Tea-cha from Australia challenges British ways of making tea

15 March 2010 by
Tea-cha from Australia challenges British ways of making tea

A new product from Australia is challenging the accepted traditional British ways of making tea.

Bersten has produced an entirely new brewing system. His Tea-cha employs a kind of filter system, which consists of a conical container, with a fine mesh filter in the base; beneath the mesh is a single hole.

The container is placed on top of a tea-cup or mug, two or three grammes of fine tea is placed on the mesh, and hot water is poured on. It takes thirty seconds for the brewed tea to pass through into the cup beneath, the filter is removed, and the drinking cup topped up with more hot water.

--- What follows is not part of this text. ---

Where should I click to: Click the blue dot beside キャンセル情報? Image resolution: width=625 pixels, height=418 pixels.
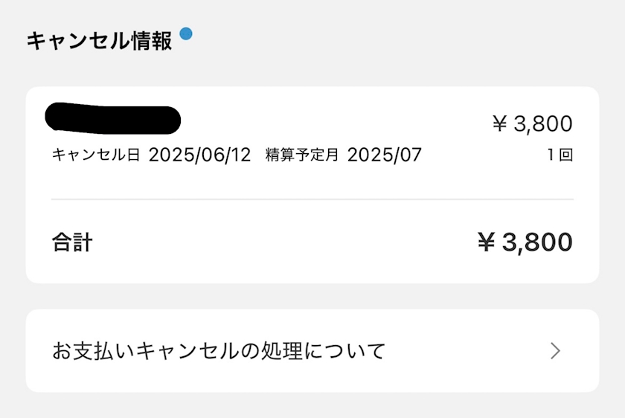click(186, 33)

Several aspects of this will horrify the traditional tea world. One is the argument that fine tea is better than large-leaf tea, which goes completely against the argument of the modern speciality tea trade, which maintains that large-leaf tea is the very best that can be offered.

The general argument is that large-leaf tea presents a bigger surface to the water, and thus improves the extraction of flavour. In fact, says Bersten, such tea brewed in a teapot is a waste of flavour: "with a water temperature of 85oC, the extraction of flavour from leaf tea is likely to be around 35% of what is possible, and you throw out a lot of the flavour with the leaves. It is very difficult to get a fully-flavoured tea from a teapot.

"The fact that 94% of people in Britain drink tea-bag tea is a testament to the failure of teapot tea."

It is generally accepted that, in tea-bags, the tea is in extremely tiny particles, the kind of which Ian Bersten approves. However, he says that it is not leaf size alone that dictates flavour - he argues that the entire tea-bag concept inhibits extraction of flavour.

He also questions the belief that tea should steep for three or more minutes. The best extraction, he says, is by 'leaching', in which the water flows past the tea leaves and takes the flavour with it, rather in the way that espresso coffee is brewed.

It is also now generally accepted that, in Britain, the time for which a tea-bag is usually steeped in a cup is now down to eleven seconds, although one tea-blender has told Boughton's Coffee House magazine that he believes current practice to be as low as seven seconds.

This is widely thought to be extremely bad practice, but Ian Bersten says that steeping a tea-bag for three minutes will not produce any better result.

"Eleven seconds is certainly wrong, but the real point is that longer brewing will not give a satisfactory result, as the tea-bag process is inherently impossible. The inability of the water to pass through a teabag means results are very poor.

"A demonstration proves it. Brew a teabag in a mug for five minutes - then take the exhausted tea out of the paper tea-bag, put it into my filter, and brew again. The improvement in colour and taste is immediately obvious. The conclusion is that the tea-bag does not allow the full flavour of the tea to be extracted."

The use of very fine tea through the Tea-Cha is said to give a brighter and cleaner flavour. The product is already in use in some catering venues in Melbourne, including some which have capacity for hundreds of customers.

The product has yet to achieve a distributor in Britain. However, for those interested in the full argument, Ian Bersten has published a slim paperback book: Tea - How Tradition Stood In the Way of the Perfect Cup.